"""
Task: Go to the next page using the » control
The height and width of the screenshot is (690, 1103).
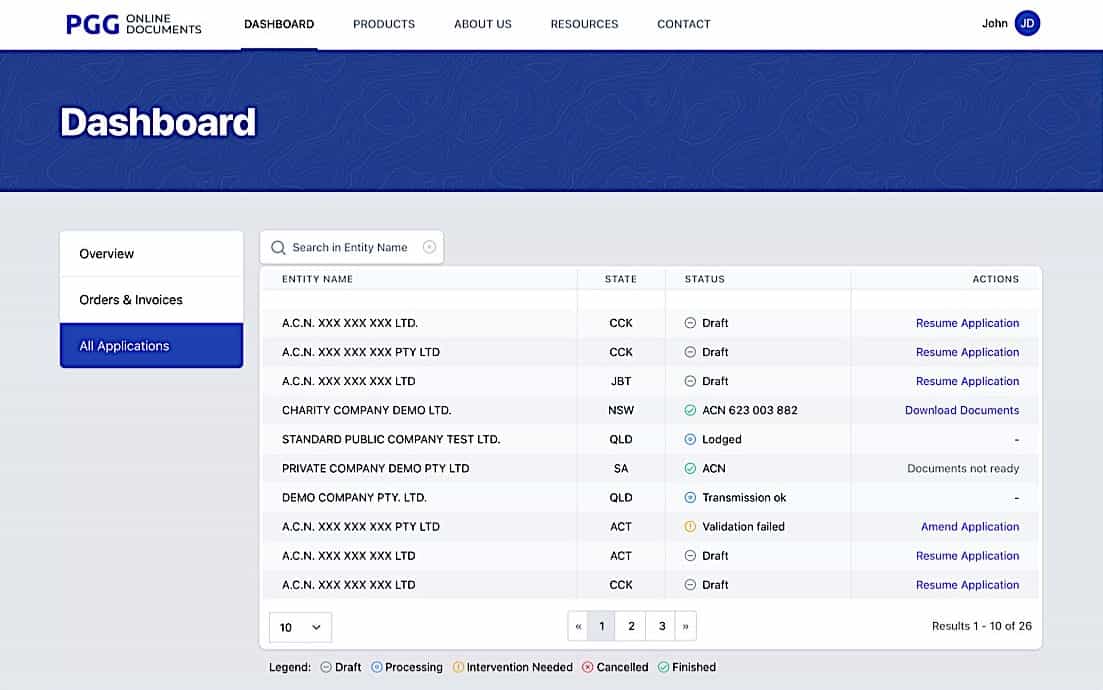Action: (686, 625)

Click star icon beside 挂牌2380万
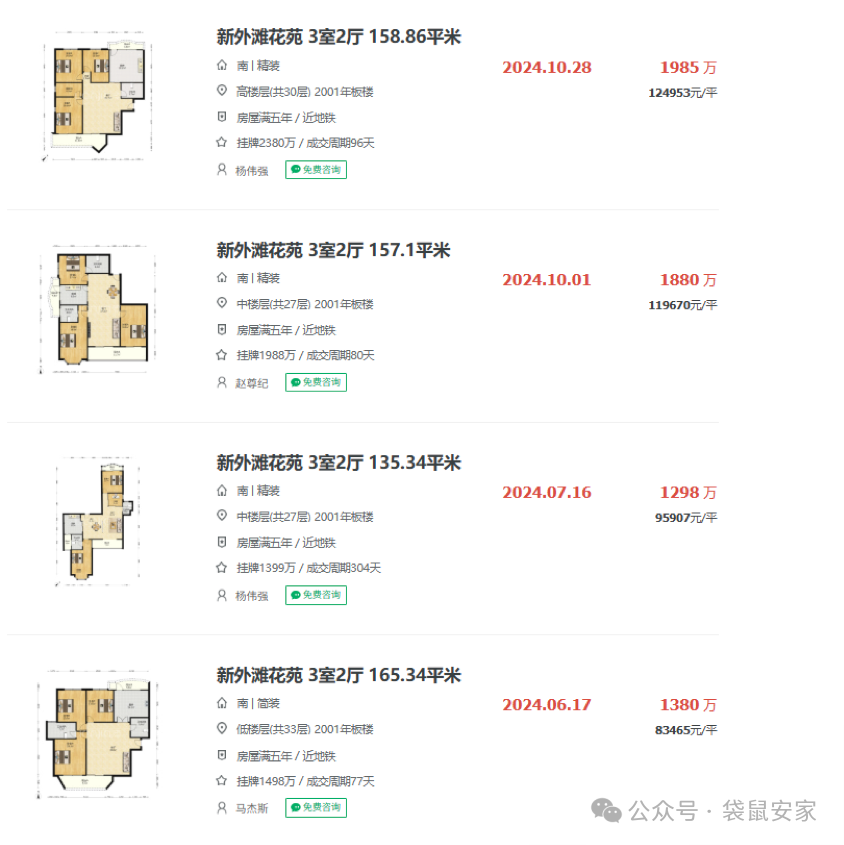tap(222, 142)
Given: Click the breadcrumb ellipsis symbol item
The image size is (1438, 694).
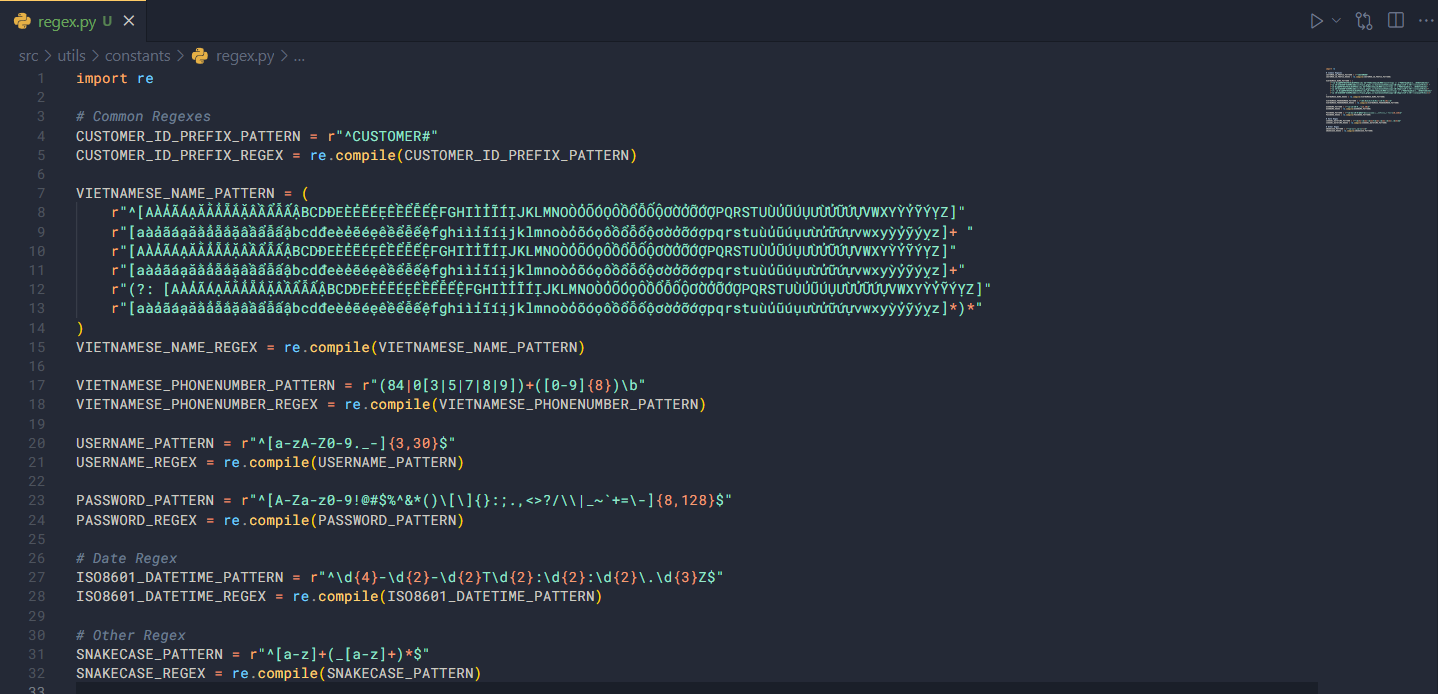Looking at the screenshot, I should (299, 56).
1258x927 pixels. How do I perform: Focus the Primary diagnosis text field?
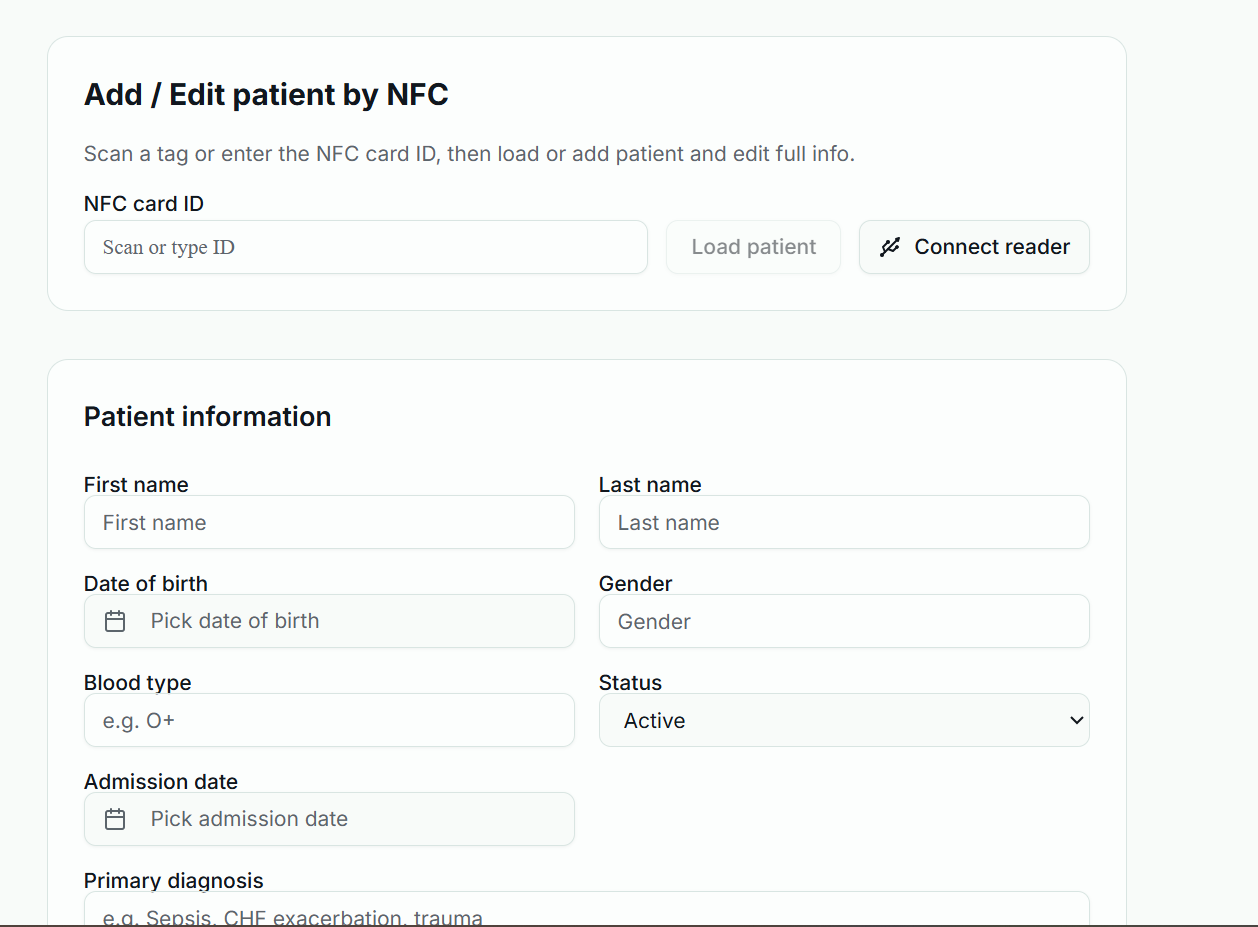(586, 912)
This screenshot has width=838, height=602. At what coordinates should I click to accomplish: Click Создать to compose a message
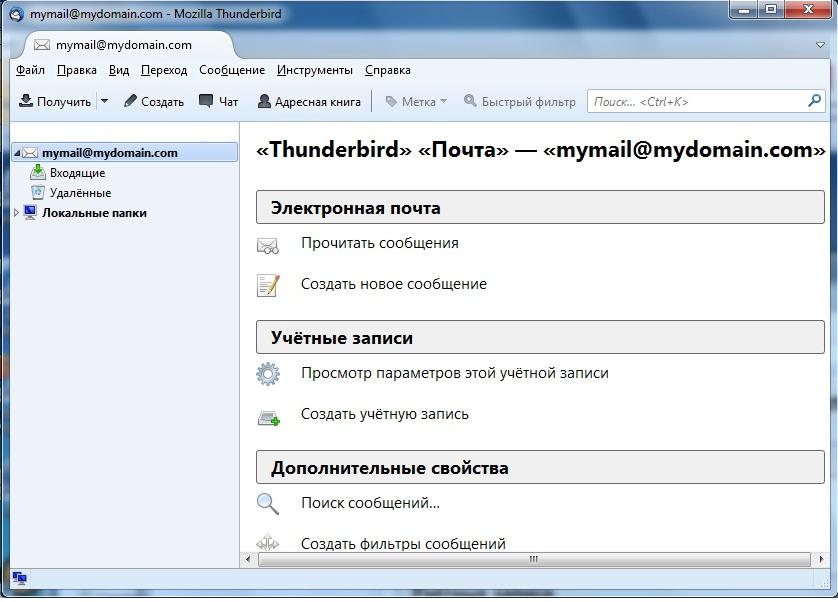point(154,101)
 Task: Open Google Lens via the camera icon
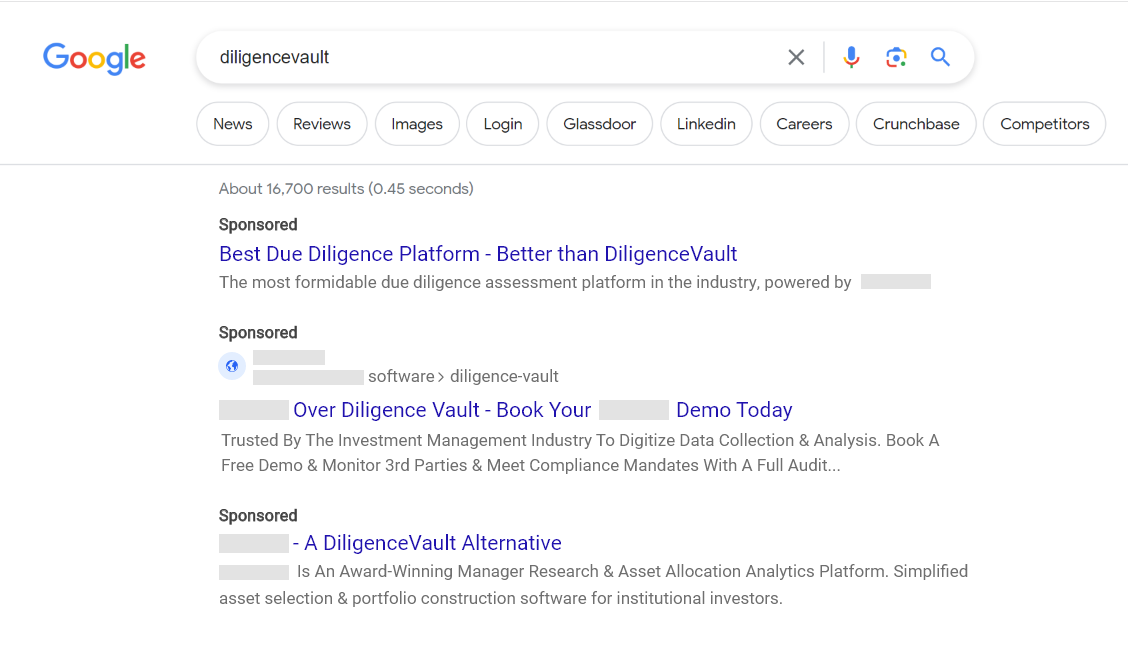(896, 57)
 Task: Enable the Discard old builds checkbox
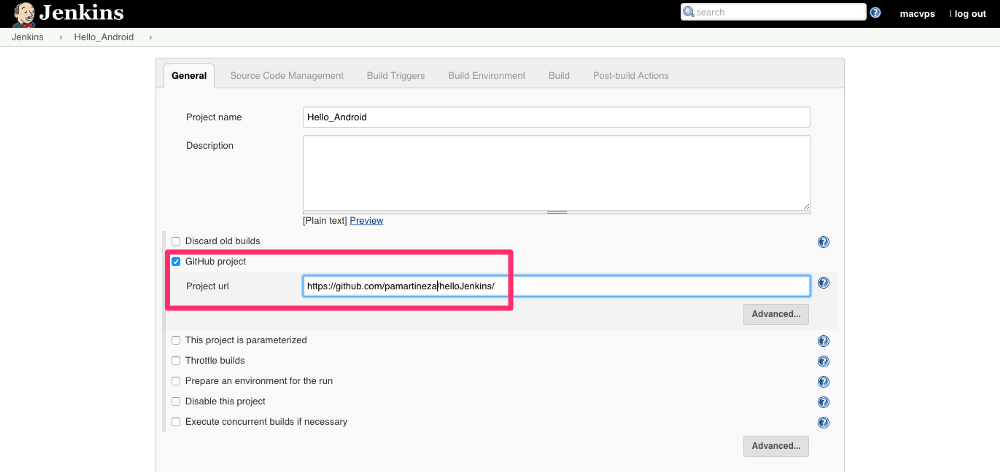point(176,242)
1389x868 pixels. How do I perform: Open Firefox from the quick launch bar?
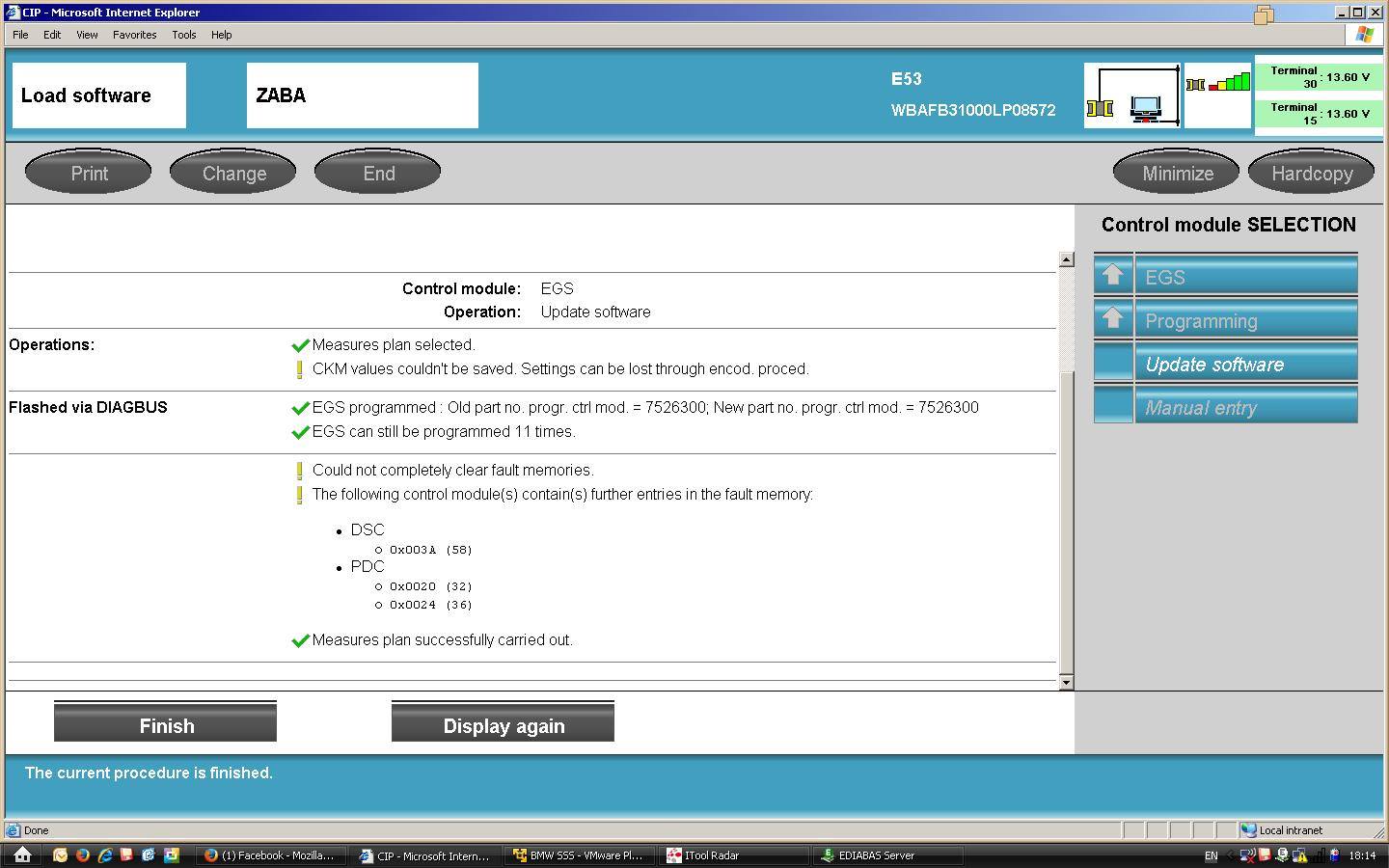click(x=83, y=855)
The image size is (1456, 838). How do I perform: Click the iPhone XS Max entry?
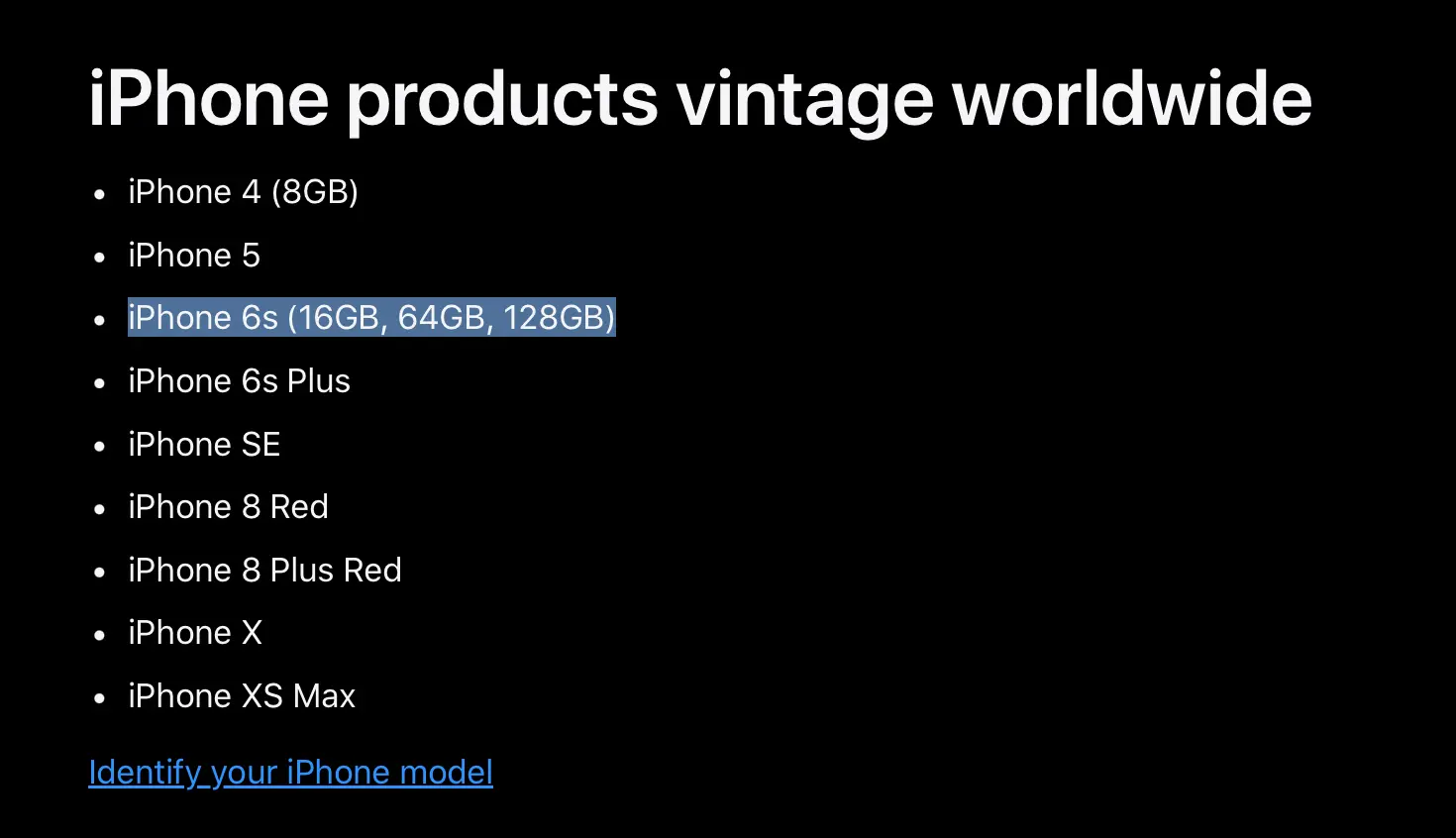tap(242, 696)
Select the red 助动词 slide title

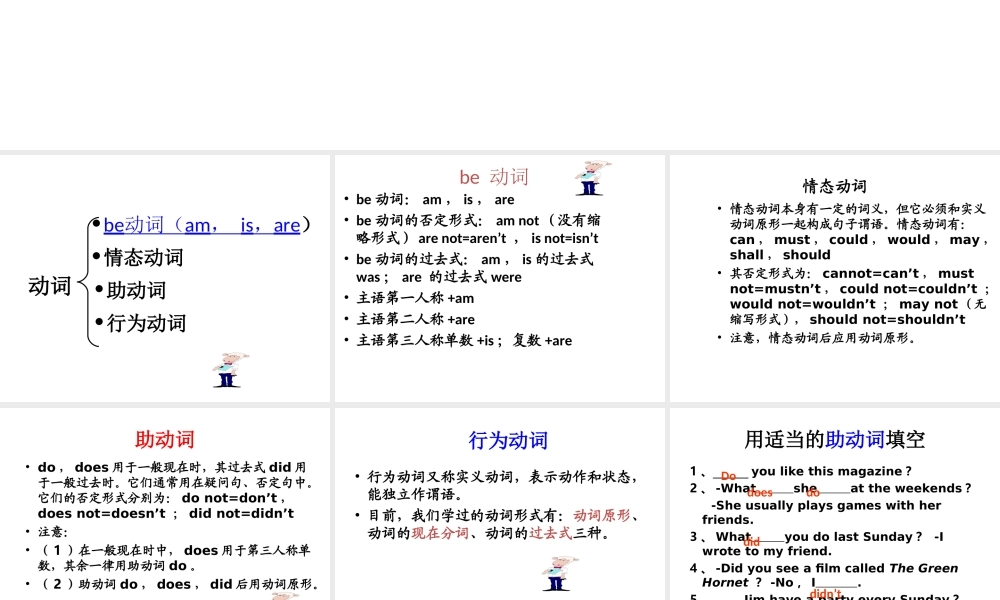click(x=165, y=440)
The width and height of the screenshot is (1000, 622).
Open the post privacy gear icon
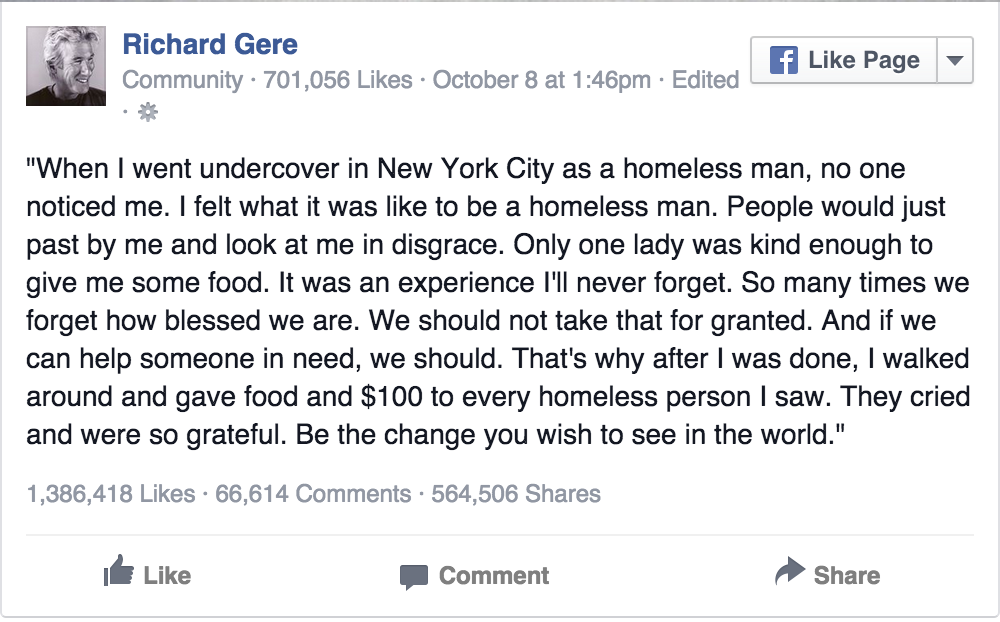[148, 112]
"""
__TASK DIRECTIONS__
If a record contains a picture, omit the picture and repeat everything else exactly.

__TASK SOLUTION__
Task: Go to the next page using the » control
The height and width of the screenshot is (690, 1103).
Action: (686, 625)

Click star icon beside 挂牌2380万
tap(222, 142)
Given: Click the breadcrumb ellipsis symbol item
The image size is (1438, 694).
Looking at the screenshot, I should (299, 56).
1258x927 pixels. How do I perform: Focus the Primary diagnosis text field?
(586, 912)
This screenshot has width=838, height=602. At what coordinates should I click to accomplish: Click Создать to compose a message
point(154,101)
 Task: Open Google Lens via the camera icon
(896, 57)
 Task: Enable the Discard old builds checkbox
point(176,242)
1389x868 pixels. How do I perform: Open Firefox from the quick launch bar?
click(x=83, y=855)
The image size is (1456, 838). How do I perform: Click the iPhone XS Max entry?
tap(242, 696)
Select the red 助动词 slide title

click(x=165, y=440)
The width and height of the screenshot is (1000, 622).
Open the post privacy gear icon
[148, 112]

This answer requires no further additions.